“Weren’t you afraid of getting back on the bike?”
It was a question that followed me around, through Spiti, Sangla, Shimla and beyond when people learned the fun facts behind my fleshy pink scar. But how could I be afraid? Are birds afraid of flying?
Before my accident I’d been lost amongst the swathes of travellers arming themselves with bullets and touring around India. There might’ve been a diminishing return on my fickle sense of adventure for every new rider I encountered. Me, who’s identity is so inextricably linked to dossing around on motorbikes, just one amongst many others.
But having no bike at all had been something worse entirely…

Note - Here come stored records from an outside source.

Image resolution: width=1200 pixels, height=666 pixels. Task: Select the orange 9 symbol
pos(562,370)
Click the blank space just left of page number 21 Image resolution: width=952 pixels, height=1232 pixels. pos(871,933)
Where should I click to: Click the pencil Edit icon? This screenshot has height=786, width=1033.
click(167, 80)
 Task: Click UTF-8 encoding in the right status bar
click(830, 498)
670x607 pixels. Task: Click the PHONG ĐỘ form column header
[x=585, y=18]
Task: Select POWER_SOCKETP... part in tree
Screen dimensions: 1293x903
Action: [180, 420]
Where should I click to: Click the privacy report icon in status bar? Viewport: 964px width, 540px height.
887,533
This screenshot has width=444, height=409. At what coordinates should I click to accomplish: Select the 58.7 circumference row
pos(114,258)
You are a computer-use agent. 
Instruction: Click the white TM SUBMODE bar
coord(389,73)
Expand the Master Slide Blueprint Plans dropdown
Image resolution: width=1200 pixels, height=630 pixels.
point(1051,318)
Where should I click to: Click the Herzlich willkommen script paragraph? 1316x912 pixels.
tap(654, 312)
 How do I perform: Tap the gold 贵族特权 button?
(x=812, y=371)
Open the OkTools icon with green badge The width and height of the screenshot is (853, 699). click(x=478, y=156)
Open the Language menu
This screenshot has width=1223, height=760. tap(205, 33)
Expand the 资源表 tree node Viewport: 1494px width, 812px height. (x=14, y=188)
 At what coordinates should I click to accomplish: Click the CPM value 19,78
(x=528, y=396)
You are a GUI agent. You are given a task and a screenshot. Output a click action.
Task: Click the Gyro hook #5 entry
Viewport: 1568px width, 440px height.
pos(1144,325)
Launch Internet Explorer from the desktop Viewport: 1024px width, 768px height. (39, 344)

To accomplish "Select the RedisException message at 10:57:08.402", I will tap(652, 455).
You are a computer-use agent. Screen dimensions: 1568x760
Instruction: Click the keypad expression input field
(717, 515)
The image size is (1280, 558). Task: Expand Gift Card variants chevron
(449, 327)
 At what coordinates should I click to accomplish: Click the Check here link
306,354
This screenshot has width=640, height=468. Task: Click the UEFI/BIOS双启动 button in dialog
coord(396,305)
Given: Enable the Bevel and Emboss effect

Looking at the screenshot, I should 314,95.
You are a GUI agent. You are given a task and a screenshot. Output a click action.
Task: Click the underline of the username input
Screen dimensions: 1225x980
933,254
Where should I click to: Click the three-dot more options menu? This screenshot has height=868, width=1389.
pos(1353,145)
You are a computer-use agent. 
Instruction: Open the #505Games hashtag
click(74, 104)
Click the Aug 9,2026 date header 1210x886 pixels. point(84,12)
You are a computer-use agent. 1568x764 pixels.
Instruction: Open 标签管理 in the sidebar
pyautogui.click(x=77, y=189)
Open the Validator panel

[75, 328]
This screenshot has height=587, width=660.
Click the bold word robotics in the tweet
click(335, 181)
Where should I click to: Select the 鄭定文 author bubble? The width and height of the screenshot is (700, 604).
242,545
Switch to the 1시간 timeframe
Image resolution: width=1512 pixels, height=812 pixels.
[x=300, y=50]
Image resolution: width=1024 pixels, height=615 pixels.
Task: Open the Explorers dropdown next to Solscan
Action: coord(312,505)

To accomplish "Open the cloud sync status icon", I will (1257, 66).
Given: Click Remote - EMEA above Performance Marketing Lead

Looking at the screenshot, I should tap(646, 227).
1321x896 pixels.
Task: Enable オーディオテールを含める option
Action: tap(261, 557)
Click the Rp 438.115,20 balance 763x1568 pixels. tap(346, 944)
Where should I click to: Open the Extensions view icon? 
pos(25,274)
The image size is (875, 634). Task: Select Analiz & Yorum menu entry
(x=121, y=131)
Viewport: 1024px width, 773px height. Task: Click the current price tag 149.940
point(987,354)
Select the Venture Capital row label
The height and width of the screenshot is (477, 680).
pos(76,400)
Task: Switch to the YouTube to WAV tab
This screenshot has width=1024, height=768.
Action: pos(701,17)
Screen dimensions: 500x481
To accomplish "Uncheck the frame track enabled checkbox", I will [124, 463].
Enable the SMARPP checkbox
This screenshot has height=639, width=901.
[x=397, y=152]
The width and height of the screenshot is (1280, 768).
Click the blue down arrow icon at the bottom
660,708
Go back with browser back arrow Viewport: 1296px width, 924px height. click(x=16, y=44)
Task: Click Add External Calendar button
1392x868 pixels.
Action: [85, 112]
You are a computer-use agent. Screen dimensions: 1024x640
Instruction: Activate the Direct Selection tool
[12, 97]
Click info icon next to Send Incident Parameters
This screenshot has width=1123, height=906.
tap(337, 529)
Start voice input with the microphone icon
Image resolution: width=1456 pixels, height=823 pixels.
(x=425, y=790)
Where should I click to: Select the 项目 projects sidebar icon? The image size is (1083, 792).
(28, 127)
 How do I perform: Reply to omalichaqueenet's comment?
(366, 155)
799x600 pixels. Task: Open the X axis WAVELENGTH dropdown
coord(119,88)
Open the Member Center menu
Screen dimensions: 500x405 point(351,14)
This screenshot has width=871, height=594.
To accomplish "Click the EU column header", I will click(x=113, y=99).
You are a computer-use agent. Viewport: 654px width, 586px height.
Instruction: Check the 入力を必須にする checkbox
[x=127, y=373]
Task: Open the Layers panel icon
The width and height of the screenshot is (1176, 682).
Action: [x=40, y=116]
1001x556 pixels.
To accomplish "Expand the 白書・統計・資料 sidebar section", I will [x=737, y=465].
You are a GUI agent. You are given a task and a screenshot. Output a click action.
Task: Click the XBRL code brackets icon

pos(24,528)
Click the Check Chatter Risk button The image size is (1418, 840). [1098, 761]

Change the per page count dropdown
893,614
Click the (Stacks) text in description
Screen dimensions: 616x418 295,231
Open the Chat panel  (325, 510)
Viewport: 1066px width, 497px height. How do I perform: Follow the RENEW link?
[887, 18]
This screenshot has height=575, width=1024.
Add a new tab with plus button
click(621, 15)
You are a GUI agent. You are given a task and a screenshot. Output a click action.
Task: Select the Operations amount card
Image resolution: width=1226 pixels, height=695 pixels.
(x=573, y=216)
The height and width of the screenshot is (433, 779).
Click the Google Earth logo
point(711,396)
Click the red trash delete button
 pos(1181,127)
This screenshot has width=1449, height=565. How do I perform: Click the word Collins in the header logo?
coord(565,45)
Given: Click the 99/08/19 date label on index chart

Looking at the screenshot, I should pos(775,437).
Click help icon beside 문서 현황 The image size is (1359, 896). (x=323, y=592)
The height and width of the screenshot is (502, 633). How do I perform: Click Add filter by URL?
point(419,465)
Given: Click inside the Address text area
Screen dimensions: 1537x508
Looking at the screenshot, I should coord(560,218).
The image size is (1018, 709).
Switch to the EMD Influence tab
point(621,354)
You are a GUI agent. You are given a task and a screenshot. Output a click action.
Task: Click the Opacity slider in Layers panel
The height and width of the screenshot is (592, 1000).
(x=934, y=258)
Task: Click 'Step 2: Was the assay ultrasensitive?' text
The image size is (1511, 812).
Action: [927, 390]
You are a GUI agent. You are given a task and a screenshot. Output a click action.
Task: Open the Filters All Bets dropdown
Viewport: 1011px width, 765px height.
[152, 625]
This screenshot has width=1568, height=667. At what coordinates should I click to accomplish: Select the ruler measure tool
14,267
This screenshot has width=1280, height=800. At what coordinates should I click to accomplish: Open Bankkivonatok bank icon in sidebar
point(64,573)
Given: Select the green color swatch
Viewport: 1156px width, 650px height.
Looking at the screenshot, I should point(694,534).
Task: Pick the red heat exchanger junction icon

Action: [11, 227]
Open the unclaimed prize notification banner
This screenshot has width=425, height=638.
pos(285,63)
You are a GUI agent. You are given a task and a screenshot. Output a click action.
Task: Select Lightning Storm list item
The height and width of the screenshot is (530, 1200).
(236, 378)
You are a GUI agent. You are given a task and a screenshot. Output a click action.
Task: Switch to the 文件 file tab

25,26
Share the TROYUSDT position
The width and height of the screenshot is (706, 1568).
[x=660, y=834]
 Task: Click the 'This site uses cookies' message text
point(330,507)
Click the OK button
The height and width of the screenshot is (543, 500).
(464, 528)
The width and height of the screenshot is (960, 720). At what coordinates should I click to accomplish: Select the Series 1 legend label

As I reached Nako, having cooked the front brake lever into a useless jellied eel, the golden afternoon foaming its way across the sky birthed a sense of acceptance.
I wasn’t just someone riding a bike. I was a rider.
I delighted in surfing along tarmac with black wash bubbling past my black visor and the foot-pegs grinding hot from leaning low into every corner, singing often obscene imaginary songs into my helmet.
Singing shows me where my zone is, and that was churning through miles of stunning gorges and valleys at a reckless clip, even when spiralling down the mountain in neutral on the morning I left Nako with a starting problem.
The riding was good enough to forget the brutal, perenium punching off road Enfielding we’d needed to get there from Manali. Gravel sections still mesmerised, holding your glare a steady ten feet ahead and causing the same trippy visuals you might get when getting off a treadmill, any static surface seemingly sucking away like quicksand.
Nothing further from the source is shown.